■ What the task requires ■
Repeat exactly, and only, the lines below starting at the line that contains "239x131 pixels." and ending at the line that contains "Click the Google", inclusive of both.

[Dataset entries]
__________

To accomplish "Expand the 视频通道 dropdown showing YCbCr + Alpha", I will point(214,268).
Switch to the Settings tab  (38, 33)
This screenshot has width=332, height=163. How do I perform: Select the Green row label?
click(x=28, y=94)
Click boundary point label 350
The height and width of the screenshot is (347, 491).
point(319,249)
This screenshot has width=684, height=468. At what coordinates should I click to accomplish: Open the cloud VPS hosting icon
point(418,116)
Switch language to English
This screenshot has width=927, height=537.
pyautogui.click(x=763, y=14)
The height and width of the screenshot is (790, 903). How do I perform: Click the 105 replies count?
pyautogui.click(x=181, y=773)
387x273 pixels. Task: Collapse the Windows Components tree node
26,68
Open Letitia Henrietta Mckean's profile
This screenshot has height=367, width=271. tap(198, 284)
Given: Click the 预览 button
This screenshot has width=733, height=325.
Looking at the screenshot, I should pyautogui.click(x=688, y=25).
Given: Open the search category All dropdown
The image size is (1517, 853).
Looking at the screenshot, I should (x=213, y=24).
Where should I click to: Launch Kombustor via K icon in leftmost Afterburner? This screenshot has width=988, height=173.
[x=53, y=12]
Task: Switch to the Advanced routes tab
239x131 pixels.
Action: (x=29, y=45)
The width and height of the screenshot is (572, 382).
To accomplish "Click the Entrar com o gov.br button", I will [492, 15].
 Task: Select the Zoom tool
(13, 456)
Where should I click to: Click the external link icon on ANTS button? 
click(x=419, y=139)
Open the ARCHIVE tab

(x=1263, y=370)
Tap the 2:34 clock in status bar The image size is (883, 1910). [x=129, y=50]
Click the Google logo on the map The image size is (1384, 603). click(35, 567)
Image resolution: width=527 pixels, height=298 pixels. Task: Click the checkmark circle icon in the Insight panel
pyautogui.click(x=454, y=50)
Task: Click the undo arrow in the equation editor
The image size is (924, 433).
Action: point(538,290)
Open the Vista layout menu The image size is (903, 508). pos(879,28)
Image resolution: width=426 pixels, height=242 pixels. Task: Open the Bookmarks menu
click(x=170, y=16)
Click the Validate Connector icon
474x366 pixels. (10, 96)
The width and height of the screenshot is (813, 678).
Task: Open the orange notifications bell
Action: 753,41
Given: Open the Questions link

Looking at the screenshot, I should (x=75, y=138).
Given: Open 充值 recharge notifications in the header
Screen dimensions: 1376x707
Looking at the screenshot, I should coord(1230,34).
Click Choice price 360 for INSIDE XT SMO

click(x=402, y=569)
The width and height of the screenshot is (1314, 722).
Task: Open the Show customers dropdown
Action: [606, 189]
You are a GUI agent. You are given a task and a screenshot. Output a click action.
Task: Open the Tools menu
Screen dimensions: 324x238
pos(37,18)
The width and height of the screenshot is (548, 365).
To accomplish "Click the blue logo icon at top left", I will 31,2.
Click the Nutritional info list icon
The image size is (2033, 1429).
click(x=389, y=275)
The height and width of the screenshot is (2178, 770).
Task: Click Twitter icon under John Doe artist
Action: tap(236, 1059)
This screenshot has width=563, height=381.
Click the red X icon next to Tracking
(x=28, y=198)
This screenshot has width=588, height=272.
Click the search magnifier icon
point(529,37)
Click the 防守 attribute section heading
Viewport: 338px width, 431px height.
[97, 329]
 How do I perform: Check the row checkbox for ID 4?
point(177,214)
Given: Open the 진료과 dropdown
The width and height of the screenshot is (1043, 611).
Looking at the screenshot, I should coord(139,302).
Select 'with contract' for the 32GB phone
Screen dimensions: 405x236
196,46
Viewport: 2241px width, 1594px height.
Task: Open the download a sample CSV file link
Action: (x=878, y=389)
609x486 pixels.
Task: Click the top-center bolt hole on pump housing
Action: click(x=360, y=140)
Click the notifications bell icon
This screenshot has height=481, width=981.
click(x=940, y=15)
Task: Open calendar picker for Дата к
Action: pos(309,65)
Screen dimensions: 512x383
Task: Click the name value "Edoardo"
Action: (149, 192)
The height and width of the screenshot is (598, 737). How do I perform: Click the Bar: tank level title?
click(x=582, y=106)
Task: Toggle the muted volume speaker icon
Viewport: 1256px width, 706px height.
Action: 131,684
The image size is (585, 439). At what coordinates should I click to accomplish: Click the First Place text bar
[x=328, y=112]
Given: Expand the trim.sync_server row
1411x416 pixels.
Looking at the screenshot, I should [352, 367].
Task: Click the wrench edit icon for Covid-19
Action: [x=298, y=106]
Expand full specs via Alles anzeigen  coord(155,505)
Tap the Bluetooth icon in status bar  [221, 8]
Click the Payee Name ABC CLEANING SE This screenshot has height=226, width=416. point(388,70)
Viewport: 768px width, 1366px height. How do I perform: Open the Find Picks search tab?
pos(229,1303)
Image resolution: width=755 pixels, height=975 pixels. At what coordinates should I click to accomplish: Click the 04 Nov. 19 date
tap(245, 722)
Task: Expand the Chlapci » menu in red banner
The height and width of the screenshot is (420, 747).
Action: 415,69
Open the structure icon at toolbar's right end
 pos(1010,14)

__________

■ Answer to the exercise ■
239x131 pixels.
Action: (x=29, y=45)
The width and height of the screenshot is (572, 382).
To accomplish "Click the Entrar com o gov.br button", I will [492, 15].
 Task: Select the Zoom tool
(13, 456)
Where should I click to: Click the external link icon on ANTS button? 
click(x=419, y=139)
Open the ARCHIVE tab

(x=1263, y=370)
Tap the 2:34 clock in status bar The image size is (883, 1910). [x=129, y=50]
Click the Google logo on the map The image size is (1384, 603). click(35, 567)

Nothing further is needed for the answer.